3. The on-line update method of claim 1, wherein in performing the step B, the embedded soft-core processor firmwares and/or FPGA configuration files in the non-volatile memory are selectively erased according to different on-line update commands; then the update data in the volatile memory is written into corresponding partitions of the non-volatile memory.

4. The on-line update method of claim 1, wherein prior to performing the step A, the system, after being powered on, loads the original FPGA configuration files into FPGA and loads the original embedded soft-core processor firmwares into the volatile memory, then starts to execute an application program, which has the on-line update function.

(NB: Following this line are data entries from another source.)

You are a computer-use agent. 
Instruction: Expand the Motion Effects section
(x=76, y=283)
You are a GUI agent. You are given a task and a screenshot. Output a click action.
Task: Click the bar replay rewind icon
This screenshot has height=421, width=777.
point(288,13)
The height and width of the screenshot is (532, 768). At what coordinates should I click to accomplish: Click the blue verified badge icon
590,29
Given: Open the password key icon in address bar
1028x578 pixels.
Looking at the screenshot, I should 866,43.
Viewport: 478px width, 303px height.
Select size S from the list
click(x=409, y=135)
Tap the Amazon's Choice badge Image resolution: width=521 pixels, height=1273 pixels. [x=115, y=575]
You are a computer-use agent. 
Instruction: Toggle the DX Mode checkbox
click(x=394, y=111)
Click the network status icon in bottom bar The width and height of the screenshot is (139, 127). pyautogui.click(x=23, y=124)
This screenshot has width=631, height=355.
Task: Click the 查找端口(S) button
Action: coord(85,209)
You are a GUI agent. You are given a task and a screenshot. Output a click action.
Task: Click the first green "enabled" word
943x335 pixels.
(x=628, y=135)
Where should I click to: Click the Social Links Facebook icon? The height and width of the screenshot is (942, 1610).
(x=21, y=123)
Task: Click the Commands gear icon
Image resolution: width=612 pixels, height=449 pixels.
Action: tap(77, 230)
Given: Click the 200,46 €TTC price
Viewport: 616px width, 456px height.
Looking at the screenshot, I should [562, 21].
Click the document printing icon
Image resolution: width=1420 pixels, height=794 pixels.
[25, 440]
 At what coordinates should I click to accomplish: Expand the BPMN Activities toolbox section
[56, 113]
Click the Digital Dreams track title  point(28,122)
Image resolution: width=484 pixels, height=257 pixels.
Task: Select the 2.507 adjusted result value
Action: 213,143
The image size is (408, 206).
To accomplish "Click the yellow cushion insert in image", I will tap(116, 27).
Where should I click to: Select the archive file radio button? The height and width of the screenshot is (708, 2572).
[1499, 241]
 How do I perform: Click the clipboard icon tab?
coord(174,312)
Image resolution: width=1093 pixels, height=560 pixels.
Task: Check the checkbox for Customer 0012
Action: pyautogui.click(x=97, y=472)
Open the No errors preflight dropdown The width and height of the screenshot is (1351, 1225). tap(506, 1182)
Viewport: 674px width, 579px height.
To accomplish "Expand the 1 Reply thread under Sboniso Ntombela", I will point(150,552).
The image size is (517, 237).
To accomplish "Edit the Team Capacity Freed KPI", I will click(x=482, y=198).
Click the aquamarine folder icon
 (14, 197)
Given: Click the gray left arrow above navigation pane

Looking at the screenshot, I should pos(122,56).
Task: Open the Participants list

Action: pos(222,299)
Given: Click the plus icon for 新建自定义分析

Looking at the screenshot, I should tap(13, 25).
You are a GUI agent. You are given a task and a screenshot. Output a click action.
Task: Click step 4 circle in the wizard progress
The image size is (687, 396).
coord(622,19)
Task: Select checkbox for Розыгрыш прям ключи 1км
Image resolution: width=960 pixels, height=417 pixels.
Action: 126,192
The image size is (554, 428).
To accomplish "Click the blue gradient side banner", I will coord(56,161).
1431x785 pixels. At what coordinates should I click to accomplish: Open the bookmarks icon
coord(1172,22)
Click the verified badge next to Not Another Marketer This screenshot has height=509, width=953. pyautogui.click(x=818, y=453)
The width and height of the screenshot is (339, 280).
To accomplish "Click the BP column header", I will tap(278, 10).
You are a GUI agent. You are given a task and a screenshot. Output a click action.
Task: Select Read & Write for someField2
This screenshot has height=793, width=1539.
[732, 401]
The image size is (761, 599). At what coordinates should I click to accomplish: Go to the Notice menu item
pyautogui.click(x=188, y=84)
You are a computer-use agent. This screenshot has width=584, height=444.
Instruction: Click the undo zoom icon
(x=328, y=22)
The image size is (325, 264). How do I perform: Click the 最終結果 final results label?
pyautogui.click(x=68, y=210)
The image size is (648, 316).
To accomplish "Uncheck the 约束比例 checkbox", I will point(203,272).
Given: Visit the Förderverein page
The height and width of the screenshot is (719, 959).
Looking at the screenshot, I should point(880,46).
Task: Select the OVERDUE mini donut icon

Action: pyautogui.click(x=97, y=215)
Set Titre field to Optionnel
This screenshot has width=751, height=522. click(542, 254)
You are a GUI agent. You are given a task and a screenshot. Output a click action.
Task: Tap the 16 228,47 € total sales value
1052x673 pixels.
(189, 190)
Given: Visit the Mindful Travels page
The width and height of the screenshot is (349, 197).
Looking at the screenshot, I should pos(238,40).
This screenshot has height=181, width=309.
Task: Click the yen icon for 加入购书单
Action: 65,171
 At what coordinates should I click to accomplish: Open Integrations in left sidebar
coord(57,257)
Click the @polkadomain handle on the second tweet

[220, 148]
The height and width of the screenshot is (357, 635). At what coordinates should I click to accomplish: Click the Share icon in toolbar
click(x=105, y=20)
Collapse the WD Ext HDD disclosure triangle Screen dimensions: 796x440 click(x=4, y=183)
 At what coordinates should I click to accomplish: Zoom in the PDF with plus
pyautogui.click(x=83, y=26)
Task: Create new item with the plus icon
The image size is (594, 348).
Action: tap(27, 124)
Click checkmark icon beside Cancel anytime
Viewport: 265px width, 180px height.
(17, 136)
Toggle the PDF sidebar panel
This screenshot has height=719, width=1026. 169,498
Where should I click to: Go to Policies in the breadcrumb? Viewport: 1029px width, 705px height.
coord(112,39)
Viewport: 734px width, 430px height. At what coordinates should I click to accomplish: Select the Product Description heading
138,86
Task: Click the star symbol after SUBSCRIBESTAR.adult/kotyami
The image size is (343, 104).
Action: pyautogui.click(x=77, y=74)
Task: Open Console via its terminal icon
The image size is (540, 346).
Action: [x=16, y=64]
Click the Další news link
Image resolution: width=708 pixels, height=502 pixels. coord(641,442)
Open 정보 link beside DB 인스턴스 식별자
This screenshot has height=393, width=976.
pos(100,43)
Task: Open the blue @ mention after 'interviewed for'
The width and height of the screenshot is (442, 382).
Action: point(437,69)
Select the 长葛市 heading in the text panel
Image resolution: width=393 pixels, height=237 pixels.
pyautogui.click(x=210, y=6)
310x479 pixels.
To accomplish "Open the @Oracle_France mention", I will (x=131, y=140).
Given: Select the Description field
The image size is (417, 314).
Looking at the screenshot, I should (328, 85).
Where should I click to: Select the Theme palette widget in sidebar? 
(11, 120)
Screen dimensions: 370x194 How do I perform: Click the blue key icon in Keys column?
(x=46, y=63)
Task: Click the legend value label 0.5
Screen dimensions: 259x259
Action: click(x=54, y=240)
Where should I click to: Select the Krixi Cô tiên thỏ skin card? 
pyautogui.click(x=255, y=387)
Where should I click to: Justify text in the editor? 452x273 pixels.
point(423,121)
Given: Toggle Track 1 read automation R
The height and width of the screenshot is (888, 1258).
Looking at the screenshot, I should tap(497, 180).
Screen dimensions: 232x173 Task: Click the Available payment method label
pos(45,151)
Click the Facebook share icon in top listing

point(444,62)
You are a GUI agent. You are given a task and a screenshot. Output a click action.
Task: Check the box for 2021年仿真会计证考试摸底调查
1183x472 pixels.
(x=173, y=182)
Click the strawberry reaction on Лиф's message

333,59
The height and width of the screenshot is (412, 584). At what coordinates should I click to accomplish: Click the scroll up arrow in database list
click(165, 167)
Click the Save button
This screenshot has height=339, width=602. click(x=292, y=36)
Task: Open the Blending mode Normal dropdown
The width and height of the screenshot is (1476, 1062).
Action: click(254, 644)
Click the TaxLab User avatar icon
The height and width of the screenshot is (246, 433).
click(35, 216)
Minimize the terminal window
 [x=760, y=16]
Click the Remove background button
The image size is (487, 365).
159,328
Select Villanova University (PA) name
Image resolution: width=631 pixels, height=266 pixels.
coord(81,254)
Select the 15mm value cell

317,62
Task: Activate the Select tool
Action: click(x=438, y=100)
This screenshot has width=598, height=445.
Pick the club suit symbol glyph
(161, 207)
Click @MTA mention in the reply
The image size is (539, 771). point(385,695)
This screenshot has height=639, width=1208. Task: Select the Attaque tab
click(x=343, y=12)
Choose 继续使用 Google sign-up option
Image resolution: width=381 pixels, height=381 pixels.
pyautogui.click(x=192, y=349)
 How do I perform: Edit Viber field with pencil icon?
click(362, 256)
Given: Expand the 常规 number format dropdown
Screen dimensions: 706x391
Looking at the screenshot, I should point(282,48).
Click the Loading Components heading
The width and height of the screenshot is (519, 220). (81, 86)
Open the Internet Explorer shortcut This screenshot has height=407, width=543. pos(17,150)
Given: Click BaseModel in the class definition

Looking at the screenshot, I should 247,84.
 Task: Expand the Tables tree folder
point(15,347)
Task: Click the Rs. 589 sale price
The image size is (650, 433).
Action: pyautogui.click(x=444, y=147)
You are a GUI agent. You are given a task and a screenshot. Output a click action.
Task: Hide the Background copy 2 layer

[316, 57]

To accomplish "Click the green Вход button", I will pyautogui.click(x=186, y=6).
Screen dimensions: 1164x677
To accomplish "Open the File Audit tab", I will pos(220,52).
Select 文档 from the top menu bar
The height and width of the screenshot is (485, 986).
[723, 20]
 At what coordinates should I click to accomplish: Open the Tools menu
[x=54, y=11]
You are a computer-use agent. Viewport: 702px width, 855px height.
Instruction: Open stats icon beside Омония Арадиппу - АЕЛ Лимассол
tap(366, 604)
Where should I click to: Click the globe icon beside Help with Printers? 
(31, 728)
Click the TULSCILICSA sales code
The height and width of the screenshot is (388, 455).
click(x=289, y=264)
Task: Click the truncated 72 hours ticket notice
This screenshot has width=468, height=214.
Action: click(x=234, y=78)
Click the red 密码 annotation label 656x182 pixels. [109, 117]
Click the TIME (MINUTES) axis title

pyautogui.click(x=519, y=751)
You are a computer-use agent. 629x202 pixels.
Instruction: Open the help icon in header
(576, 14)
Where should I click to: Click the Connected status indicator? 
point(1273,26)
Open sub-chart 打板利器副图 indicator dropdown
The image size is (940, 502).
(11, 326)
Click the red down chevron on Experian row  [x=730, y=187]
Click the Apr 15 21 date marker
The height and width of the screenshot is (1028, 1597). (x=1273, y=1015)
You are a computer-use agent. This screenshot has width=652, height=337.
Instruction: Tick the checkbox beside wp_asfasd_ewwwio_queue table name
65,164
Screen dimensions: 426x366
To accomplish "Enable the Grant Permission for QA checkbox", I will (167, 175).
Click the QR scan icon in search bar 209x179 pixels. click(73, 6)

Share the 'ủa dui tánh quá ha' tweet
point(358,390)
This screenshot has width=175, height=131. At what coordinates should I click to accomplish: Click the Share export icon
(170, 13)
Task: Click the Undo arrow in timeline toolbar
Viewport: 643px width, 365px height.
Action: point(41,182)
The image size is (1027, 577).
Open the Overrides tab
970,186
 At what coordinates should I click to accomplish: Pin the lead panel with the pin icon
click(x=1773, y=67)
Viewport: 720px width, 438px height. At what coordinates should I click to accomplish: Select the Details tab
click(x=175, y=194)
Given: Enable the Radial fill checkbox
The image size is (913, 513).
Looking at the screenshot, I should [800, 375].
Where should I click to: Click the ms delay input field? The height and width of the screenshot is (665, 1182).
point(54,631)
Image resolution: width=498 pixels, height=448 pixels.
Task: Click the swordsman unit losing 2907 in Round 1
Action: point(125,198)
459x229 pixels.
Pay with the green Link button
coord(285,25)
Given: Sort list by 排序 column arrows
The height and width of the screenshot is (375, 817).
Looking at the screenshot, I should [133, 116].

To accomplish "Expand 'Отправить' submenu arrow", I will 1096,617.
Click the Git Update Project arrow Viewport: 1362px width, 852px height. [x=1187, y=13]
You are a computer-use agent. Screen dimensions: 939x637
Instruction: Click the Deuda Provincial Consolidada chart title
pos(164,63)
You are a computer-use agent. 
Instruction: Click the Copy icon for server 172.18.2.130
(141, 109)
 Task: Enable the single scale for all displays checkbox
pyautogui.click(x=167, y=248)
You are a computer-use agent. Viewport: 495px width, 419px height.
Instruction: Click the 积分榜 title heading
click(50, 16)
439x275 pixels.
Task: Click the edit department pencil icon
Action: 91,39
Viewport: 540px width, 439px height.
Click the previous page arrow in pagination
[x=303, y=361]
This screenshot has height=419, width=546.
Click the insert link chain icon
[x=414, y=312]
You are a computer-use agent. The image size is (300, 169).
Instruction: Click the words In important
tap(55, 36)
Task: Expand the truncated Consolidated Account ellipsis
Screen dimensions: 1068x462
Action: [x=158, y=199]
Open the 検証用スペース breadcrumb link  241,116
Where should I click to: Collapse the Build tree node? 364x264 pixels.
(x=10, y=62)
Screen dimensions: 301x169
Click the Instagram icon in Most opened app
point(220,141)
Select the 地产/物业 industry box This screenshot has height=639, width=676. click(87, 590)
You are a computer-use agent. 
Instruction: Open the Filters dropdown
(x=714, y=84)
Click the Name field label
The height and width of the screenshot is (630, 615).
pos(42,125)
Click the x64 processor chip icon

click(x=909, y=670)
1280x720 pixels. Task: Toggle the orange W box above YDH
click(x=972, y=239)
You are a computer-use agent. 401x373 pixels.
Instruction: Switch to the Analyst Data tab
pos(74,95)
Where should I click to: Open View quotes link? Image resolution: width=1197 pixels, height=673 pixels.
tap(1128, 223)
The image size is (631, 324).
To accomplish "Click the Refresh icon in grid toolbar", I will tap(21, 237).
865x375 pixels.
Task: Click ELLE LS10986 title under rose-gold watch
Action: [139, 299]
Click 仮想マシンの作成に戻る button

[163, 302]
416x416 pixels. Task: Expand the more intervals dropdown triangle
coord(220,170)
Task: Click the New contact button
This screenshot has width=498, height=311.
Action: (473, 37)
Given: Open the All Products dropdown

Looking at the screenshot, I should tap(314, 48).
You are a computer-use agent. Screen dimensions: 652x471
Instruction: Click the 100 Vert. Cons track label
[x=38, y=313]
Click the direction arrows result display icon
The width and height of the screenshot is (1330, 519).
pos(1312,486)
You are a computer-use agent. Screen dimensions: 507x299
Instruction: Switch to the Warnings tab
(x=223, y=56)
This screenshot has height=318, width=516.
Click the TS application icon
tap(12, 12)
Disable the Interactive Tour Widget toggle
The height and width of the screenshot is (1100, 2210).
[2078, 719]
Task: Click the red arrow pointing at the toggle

5. The on-line update method of claim 1, wherein after performing the step C, the host computer, through a USB interface in the USB module, sends a control panel reset command to reset the control panel, or the system is powered off and restarted, such that the system executes the updated embedded soft-core processor firmwares and/or FPGA configuration files.

6. The on-line update method of claim 1, wherein after performing said step C, the host computer, through the USB interface, sends a control panel reset command to reset the control panel, or the system is powered off and restarted, such that the system executes the updated embedded soft-core processor firmwares and/or FPGA configuration files.

7. The on-line update method of claim 3, wherein after performing the step C, the host computer, through a USB interface, sends a control panel reset command to reset the control pane, or the system is powered off and restarted, such that the system executes the updated embedded soft-core processor firmwares and/or FPGA configuration files.

8. The on-line update method of claim 4, wherein after performing the step C, the host computer, through a USB interface, sends a control panel reset command to reset the control panel, or the system is powered off and restarted, such that the system executes the updated embedded soft-core processor firmwares and/or FPGA configuration files.